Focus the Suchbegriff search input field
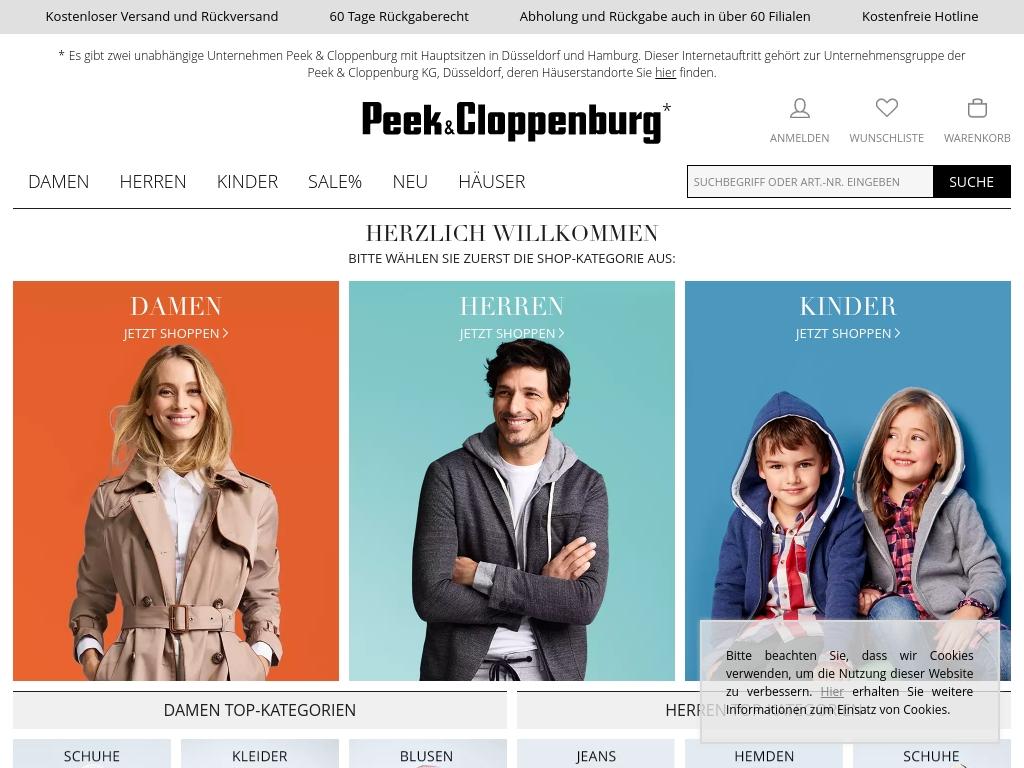 coord(810,182)
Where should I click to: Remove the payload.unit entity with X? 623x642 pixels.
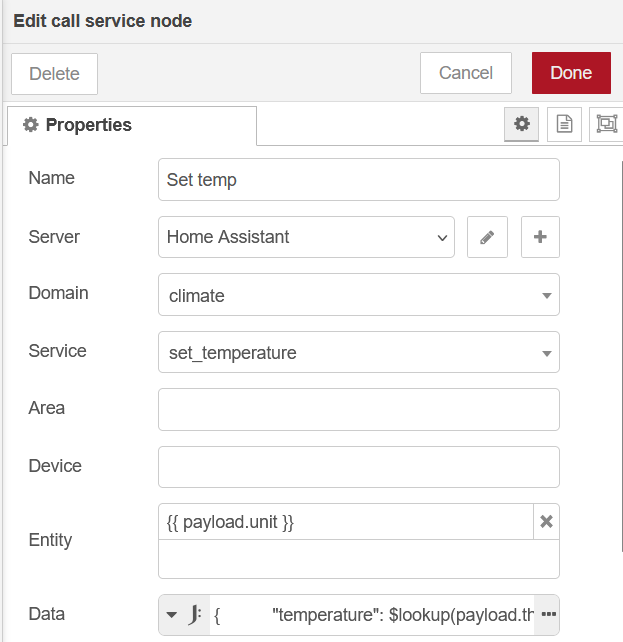546,521
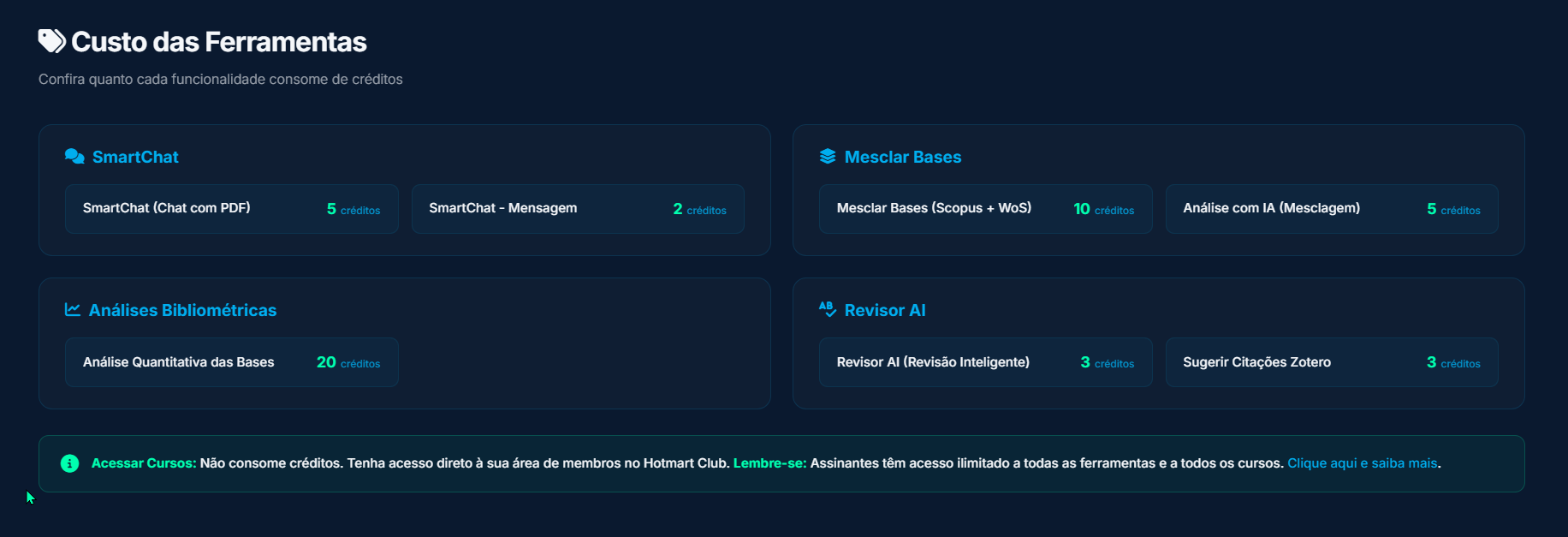Screen dimensions: 1568x537
Task: Click the green info icon in banner
Action: (x=70, y=463)
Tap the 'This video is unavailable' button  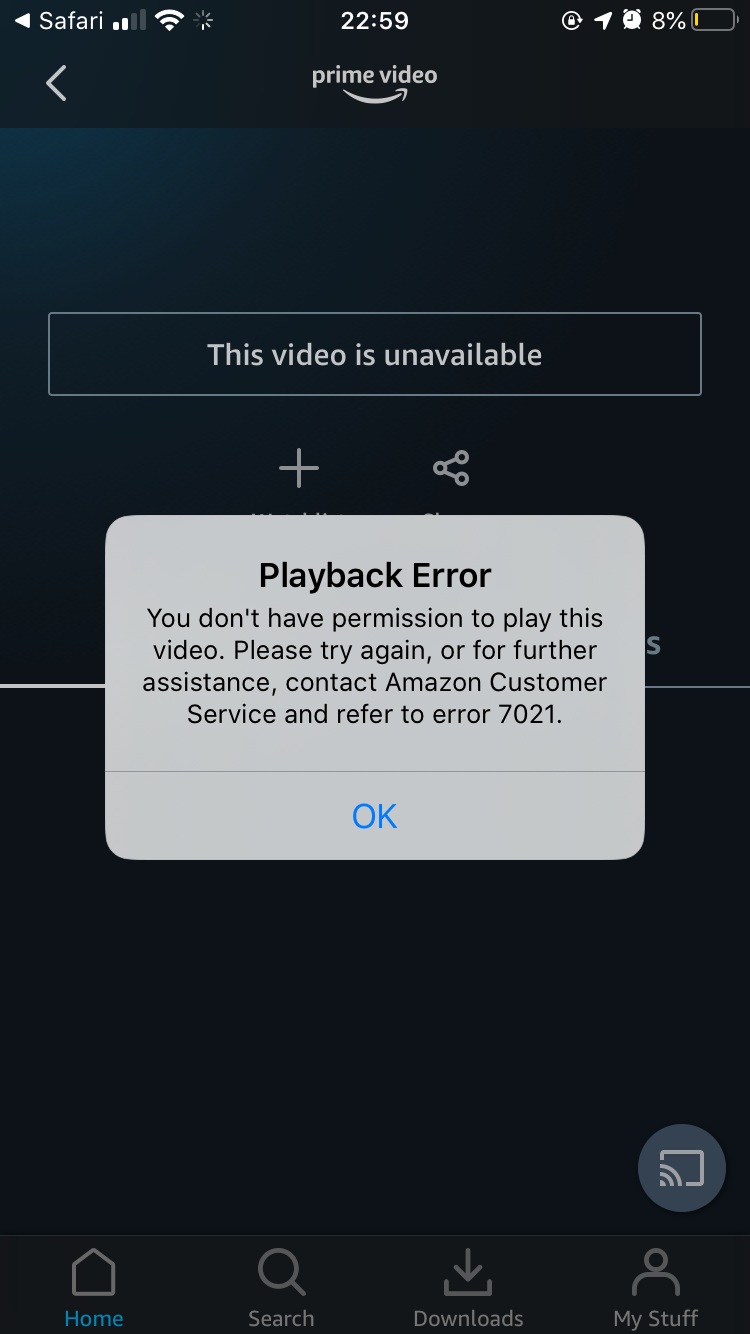pyautogui.click(x=375, y=354)
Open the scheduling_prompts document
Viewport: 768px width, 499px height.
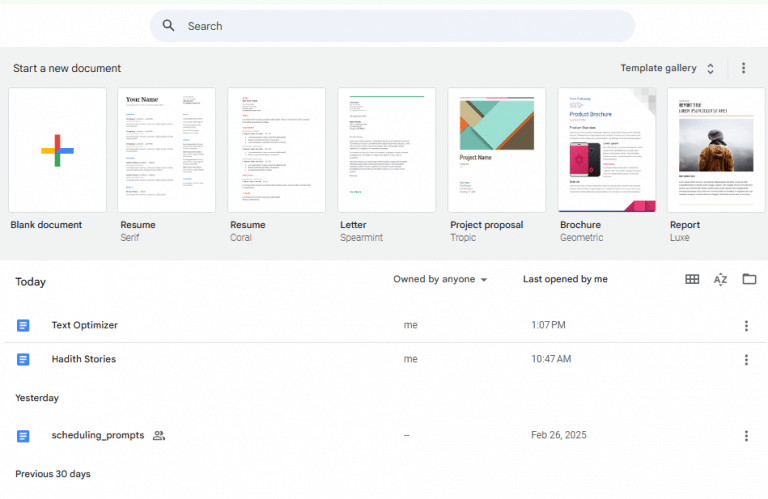pos(97,436)

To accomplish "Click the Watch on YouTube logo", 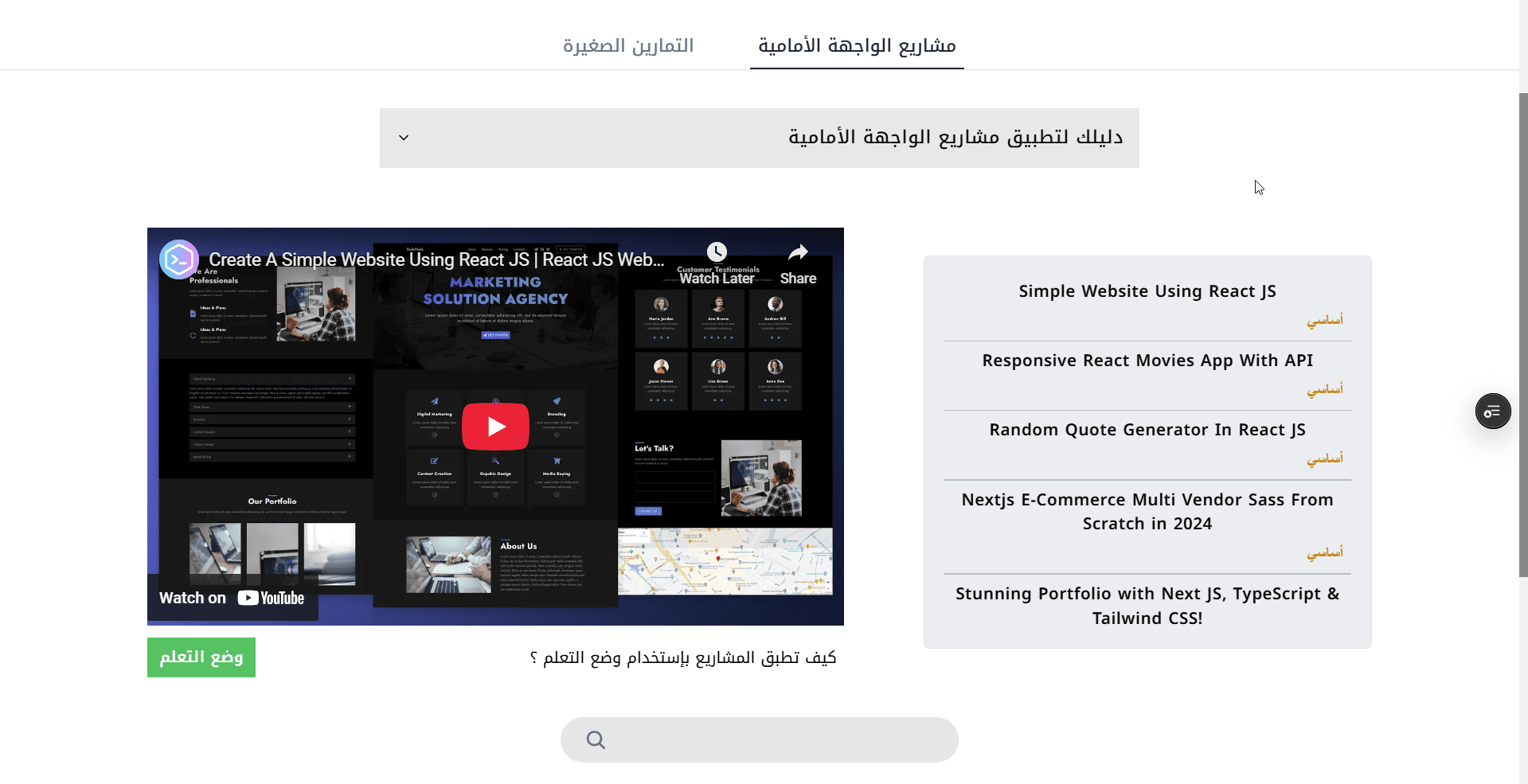I will pyautogui.click(x=271, y=599).
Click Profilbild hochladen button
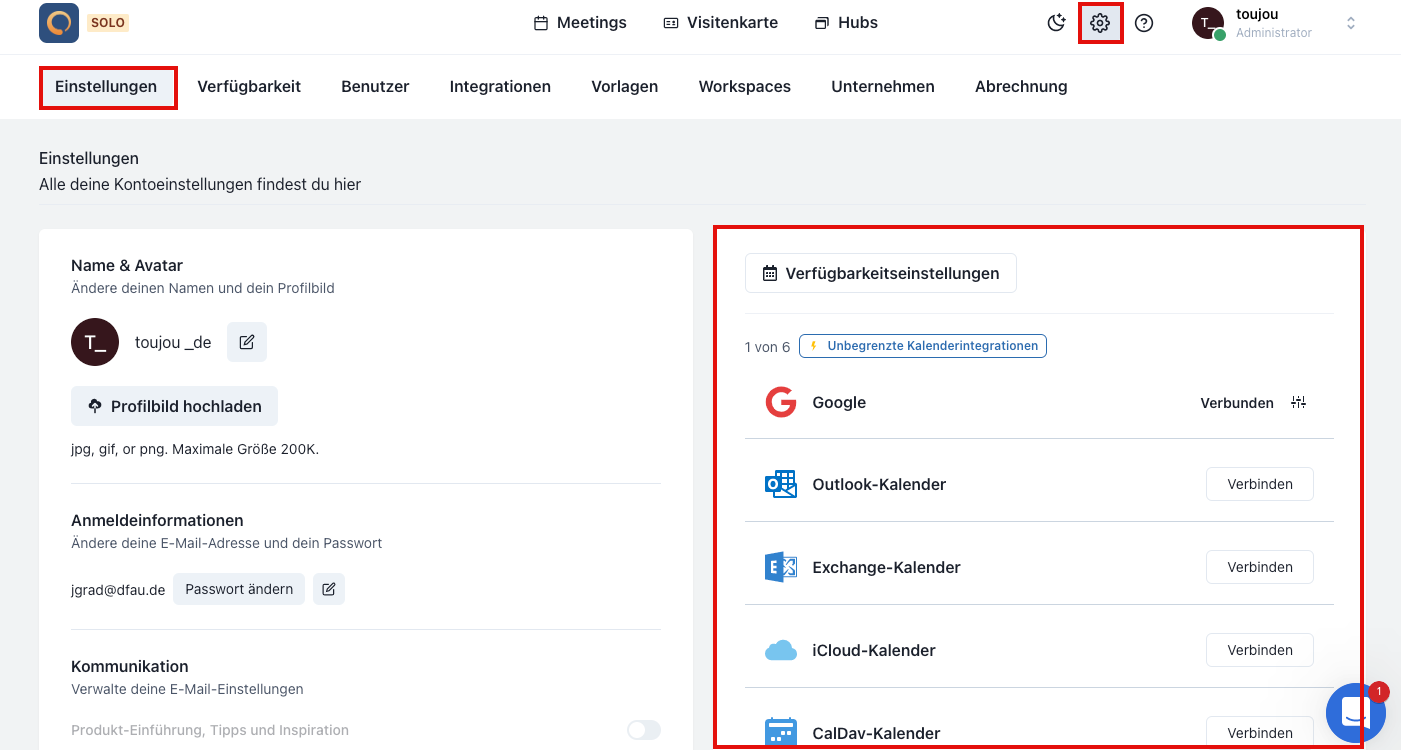The width and height of the screenshot is (1401, 750). tap(174, 406)
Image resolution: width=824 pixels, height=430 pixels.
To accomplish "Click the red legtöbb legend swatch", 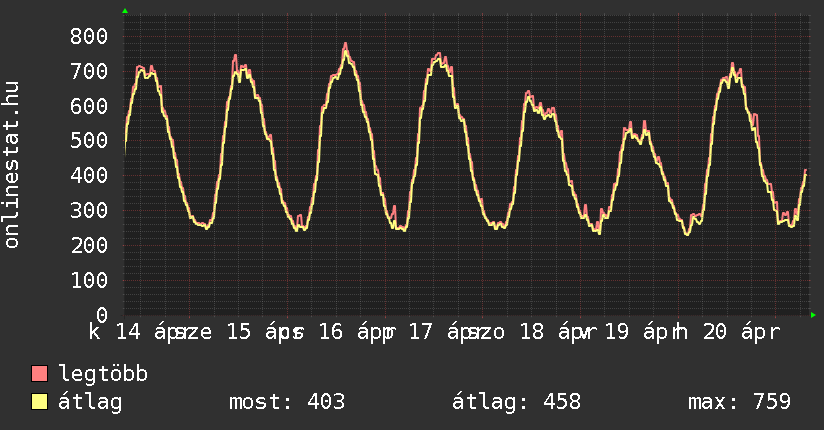I will pos(40,375).
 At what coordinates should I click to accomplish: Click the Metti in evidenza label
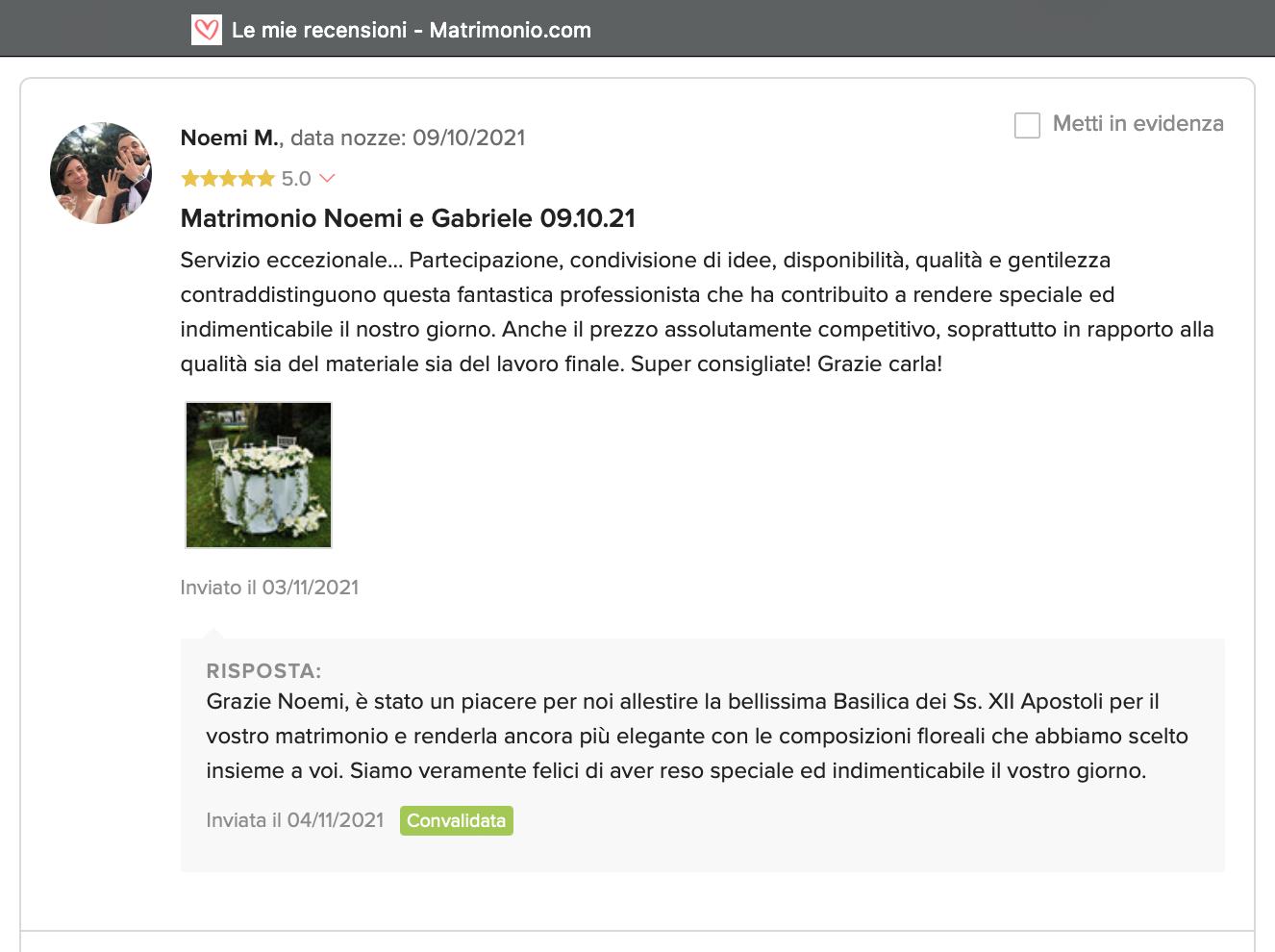click(1138, 124)
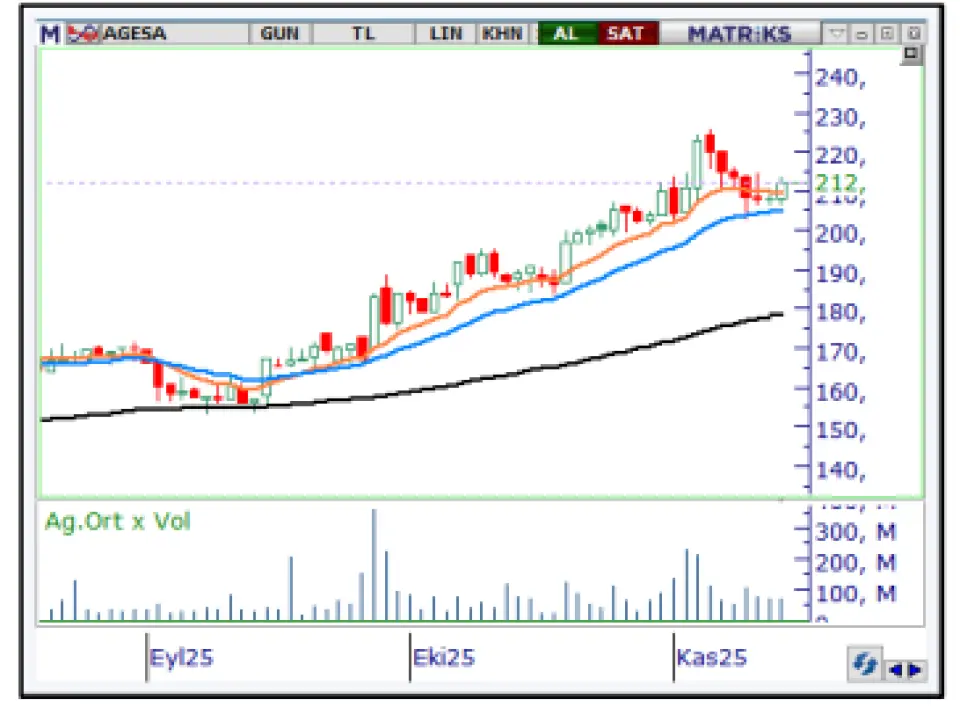The width and height of the screenshot is (960, 707).
Task: Toggle the KHN option in header
Action: [502, 34]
▬▬▬▬▬▬▬▬▬▬
PROBLEM TO WORK ON
With the line containing "At what coordinates" as the first line and the last line of the listing as the final one, reproduce that span exactly, without pictures.

OUTPUT BELOW
 At what coordinates should I click to accomplish: Click the Metti in evidenza label
click(1138, 124)
The width and height of the screenshot is (960, 707).
Task: Toggle the KHN option in header
Action: [502, 34]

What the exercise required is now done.